Temos uma situação muito intensa com relação à imigração. É uma agenda que, na União Europeia, define eleições e condiciona o debate público. Aqui em Portugal, são 600 mil os brasileiros, a maior comunidade imigrante, totalmente afetada por qualquer decisão que os governos tomem nesse momento.
Eu não teria ousadia de dar uma opinião sobre qual deve ser o comportamento do Governo português sobre a imigração. Eu só lembro que tem uma dívida de Portugal histórica, profunda, com a África negra a partir do sistema colonial. Eu sinceramente não acredito que o Governo atual, pelo menos tanto quanto eu conheço das suas características, vá ter uma posição de rejeição dos imigrantes como têm os países da extrema-direita europeia. Acho que isso é impossível. Até porque tem também uma miscigenação sociorracial aqui em Portugal que já o coloca mais ou menos como um país como o Brasil, um país profundamente miscigenado. Seria difícil ter uma posição hostil de mandar os imigrantes de volta, como eu ouvi a extrema-direita portuguesa dizer isso.

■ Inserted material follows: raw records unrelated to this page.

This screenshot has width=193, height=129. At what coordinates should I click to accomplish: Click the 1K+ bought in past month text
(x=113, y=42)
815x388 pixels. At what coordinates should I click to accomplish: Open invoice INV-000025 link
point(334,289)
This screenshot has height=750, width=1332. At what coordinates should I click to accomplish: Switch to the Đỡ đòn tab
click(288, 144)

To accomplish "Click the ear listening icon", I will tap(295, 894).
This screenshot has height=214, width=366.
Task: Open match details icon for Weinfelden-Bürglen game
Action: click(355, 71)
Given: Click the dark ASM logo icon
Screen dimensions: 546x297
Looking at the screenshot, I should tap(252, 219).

Aqui é “volta pra tua terra”, a expressão favorita.
Exatamente.

No colóquio, tem a participação de lideranças da esquerda portuguesa. Essa sua fala, de que a esquerda em Portugal não pode se tornar esse obstáculo faça com que o Governo caia para o lado da extrema-direita em alguma decisão, vai compartilhá-la nos seus encontros para servir, digamos, de alerta para a esquerda portuguesa?

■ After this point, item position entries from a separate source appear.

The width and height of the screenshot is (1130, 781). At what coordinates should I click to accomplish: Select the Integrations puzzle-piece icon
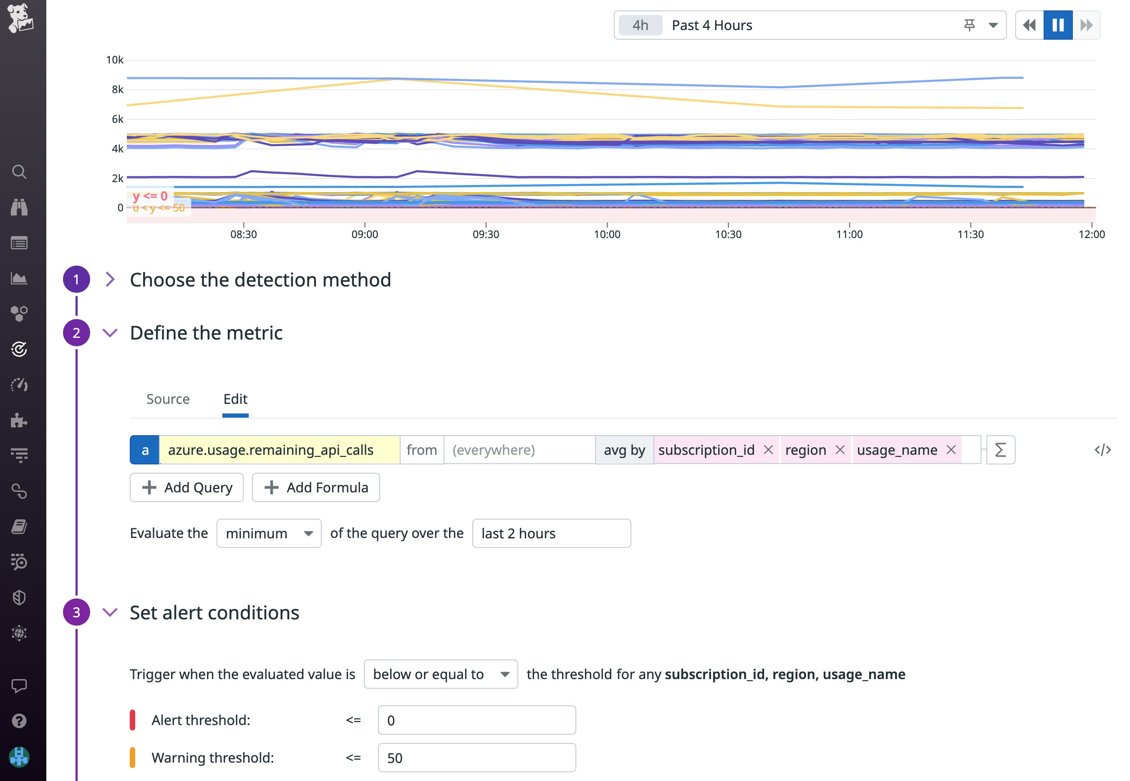20,420

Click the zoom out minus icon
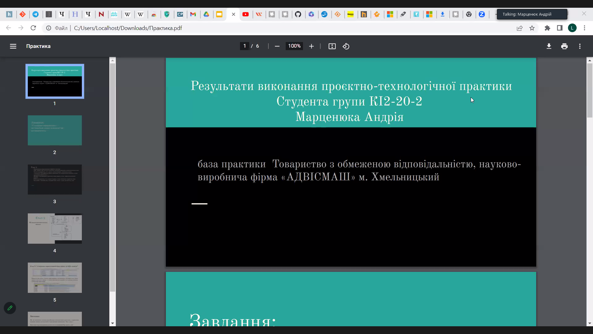[277, 46]
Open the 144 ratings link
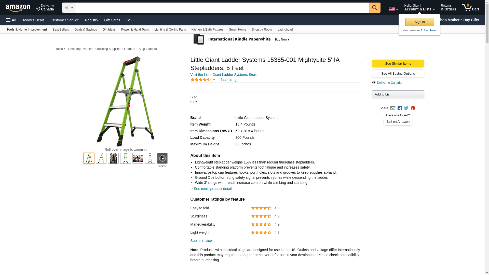489x275 pixels. [x=229, y=80]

É um estilo coloquial a nossa reunião, é mais de prospecção de temas e assuntos que não vão chegar a parte de dar conselhos e traçar políticas para os outros países. A grande preocupação que nós temos lá no Brasil, e que está relacionado, inclusive, com o futuro das eleições, é da possibilidade de se formar um bloco onde a direita conservadora tradicional, a direita clássica, a direita ideológica, que cria uma aparência de centro nas suas políticas e precisa da extrema-direita para se eleger. Isso seria o pior para o país, eu acho que seria o pior para qualquer país. E eu acho que a experiência que Portugal tem nas relações com as suas ex-colônias e a relação com os países africanos não cria essa possibilidade, na minha opinião, de formar uma maioria de um governo com a extrema-direita. Mas hoje a gente não pode apostar em nada de maneira definitiva.